TAREFA INDICADA A >> Traduza para o inglês a frase "Hoje comemoramos o martírio de São João Batista.", tirada da leitura sobre João Batista.

TRECHO EXIBIDO >>

○ ○ ○ ○ ○ ○ ○

REZANDO COM O EVANGELHO DO DIA
(LECTIO DIVINA)
Frei Carlos Mesters, O.Carm.
1)
Ó Deus, quisestes que São
João Batista fosse o precursor do nascimento e da morte do vosso Filho; como
ele tombou na luta pela justiça e a verdade, fazei-nos também lutar
corajosamente para testemunhar a vossa palavra. Por nosso Senhor Jesus Cristo,
vosso Filho, na unidade do Espírito Santo.
2) Leitura do Evangelho (Marcos 6,17-29)
17Pois
o próprio Herodes mandara prender João e acorrentá-lo no cárcere, por causa de
Herodíades, mulher de seu irmão Filipe, com a qual ele se tinha casado.18João
tinha dito a Herodes: Não te é permitido ter a mulher de teu irmão.19Por
isso Herodíades o odiava e queria matá-lo, não o conseguindo, porém.20Pois
Herodes respeitava João, sabendo que era um homem justo e santo; protegia-o e,
quando o ouvia, sentia-se embaraçado. Mas, mesmo assim, de boa mente o ouvia.21Chegou,
porém, um dia favorável em que Herodes, por ocasião do seu natalício, deu um
banquete aos grandes de sua corte, aos seus oficiais e aos principais da Galiléia.22A
filha de Herodíades apresentou-se e pôs-se a dançar, com grande satisfação de
Herodes e dos seus convivas. Disse o rei à moça: Pede-me o que quiseres, e eu
to darei.23E jurou-lhe: Tudo o que me pedires te darei, ainda que
seja a metade do meu reino.24Ela saiu e perguntou à sua mãe: Que hei
de pedir? E a mãe respondeu: A cabeça de João Batista.25Tornando
logo a entrar apressadamente à presença do rei, exprimiu-lhe seu desejo: Quero
que sem demora me dês a cabeça de João Batista.26O rei entristeceu-se;
todavia, por causa da sua promessa e dos convivas, não quis recusar.27Sem
tardar, enviou um carrasco com a ordem de trazer a cabeça de João. Ele foi,
decapitou João no cárcere,28trouxe a sua cabeça num prato e a deu à
moça, e esta a entregou à sua mãe.29Ouvindo isto, os seus discípulos
foram tomar o seu corpo e o depositaram num sepulcro.
3) Reflexão
* Hoje comemoramos o martírio de São João Batista. O evangelho
traz a descrição de como João Batista foi morto sem processo, durante um
banquete, vítima da corrupção e da prepotência de Herodes e sua corte.

○ ○ ○ ○ ○ ○ ○

DADOS DA TAREFA >>
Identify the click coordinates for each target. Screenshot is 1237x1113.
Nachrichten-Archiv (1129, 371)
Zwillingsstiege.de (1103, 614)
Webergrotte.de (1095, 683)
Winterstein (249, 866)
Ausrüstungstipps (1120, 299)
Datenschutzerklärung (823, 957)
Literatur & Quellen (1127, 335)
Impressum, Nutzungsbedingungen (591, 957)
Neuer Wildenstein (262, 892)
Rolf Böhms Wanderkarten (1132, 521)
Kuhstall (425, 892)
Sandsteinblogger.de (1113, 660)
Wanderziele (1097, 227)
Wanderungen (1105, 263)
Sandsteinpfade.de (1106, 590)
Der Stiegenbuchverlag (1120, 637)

○ ○ ○ ○ ○ ○ ○

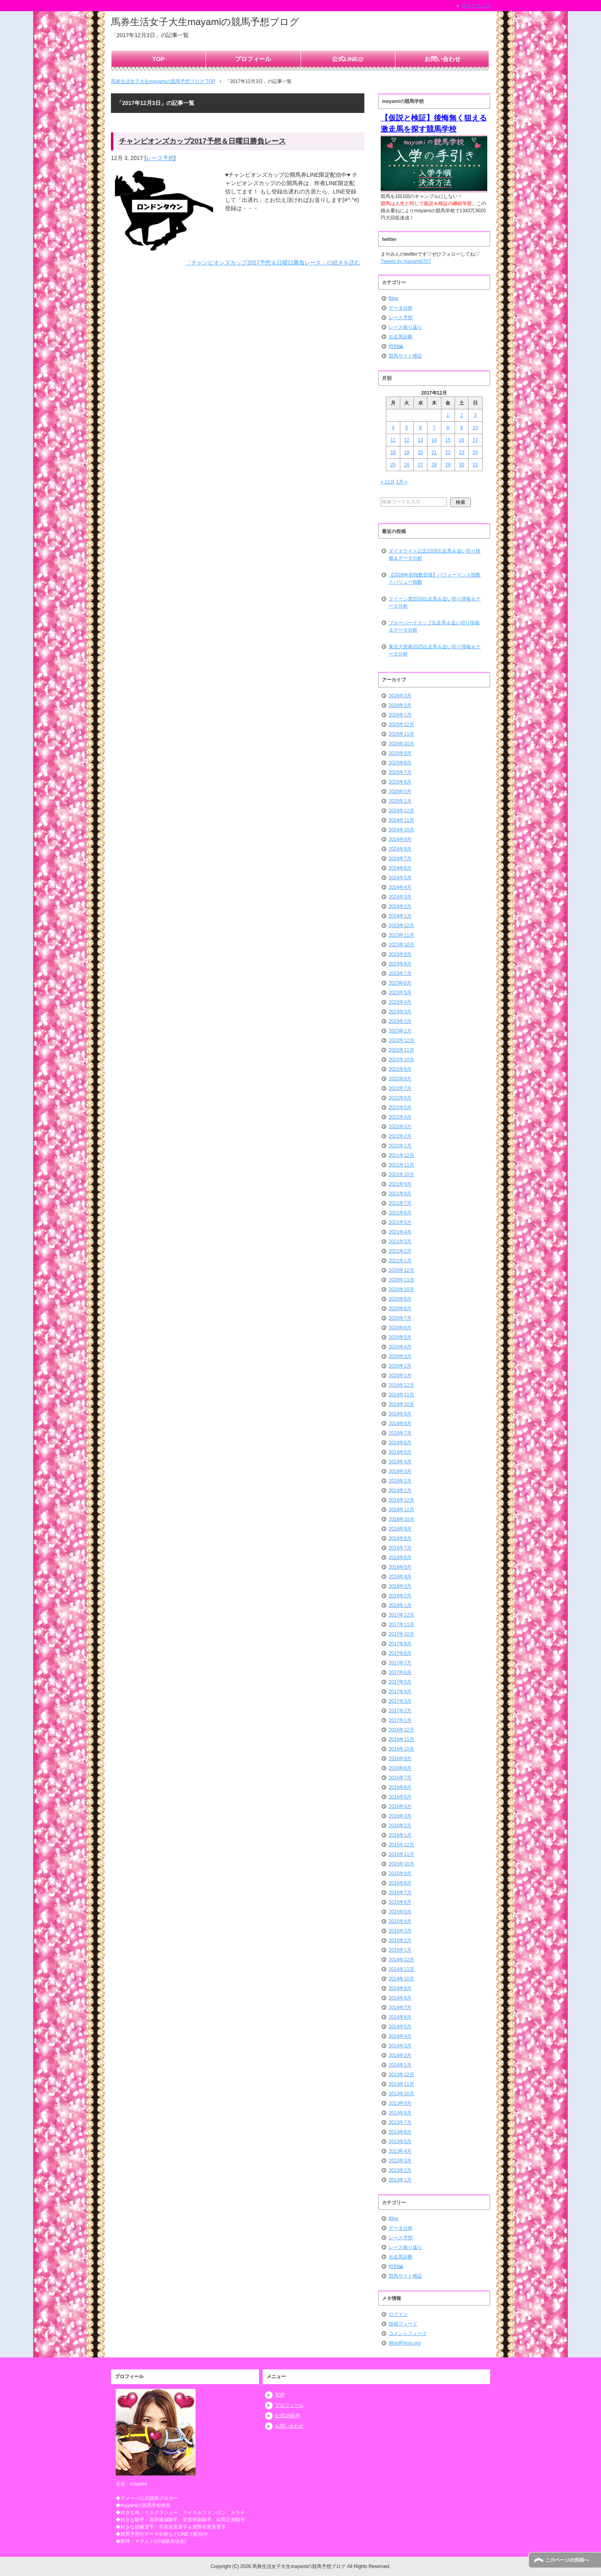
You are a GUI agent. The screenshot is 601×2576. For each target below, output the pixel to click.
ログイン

○ ○ ○ ○ ○ ○ ○

TAREFA INDICADA B >> Converta em CSV de duas colunas, chamadas pedido e resposta, somente os registros entre as linhas que contêm "Winterstein (249, 866)" e "Sandsteinpfade.de (1106, 590)", inclusive. Use uma linha por registro, com cada campo entre aspas e as quebras de linha trocadas por espaços.

RESPOSTA COMPLETA A >> Today we commemorate the martyrdom of Saint John the Baptist.

RESPOSTA COMPLETA B >>
pedido,resposta
"Winterstein","(249, 866)"
"Ausrüstungstipps","(1120, 299)"
"Datenschutzerklärung","(823, 957)"
"Literatur & Quellen","(1127, 335)"
"Impressum, Nutzungsbedingungen","(591, 957)"
"Neuer Wildenstein","(262, 892)"
"Rolf Böhms Wanderkarten","(1132, 521)"
"Kuhstall","(425, 892)"
"Sandsteinblogger.de","(1113, 660)"
"Wanderziele","(1097, 227)"
"Wanderungen","(1105, 263)"
"Sandsteinpfade.de","(1106, 590)"